What you have to do: Using the data beneath this instruction, retype only the lines from the one that contains "Task: Open the" down to the one that contains "Given: Click the page number 8", both included, exactly as they appear.

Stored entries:
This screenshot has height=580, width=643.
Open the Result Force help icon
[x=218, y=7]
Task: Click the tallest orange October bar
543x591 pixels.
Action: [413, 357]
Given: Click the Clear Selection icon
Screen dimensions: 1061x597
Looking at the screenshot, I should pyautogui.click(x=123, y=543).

---

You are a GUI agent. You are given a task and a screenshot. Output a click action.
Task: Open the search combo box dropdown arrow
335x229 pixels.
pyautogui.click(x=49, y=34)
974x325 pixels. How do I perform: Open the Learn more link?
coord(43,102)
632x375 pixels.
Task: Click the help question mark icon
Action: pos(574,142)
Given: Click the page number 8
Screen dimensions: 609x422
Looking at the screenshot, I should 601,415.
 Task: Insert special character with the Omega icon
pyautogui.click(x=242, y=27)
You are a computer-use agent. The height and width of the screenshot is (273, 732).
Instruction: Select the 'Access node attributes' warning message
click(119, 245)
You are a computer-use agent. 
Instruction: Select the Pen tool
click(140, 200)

==

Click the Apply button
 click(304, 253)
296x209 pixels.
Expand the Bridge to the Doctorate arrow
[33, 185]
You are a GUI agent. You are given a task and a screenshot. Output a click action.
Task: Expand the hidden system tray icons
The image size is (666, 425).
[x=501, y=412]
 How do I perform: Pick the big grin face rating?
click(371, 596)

Answer to this problem:
Task: Open the search combo box dropdown arrow
335x229 pixels.
pyautogui.click(x=49, y=34)
974x325 pixels. How do I perform: Open the Learn more link?
coord(43,102)
632x375 pixels.
Task: Click the help question mark icon
Action: pos(574,142)
Given: Click the page number 8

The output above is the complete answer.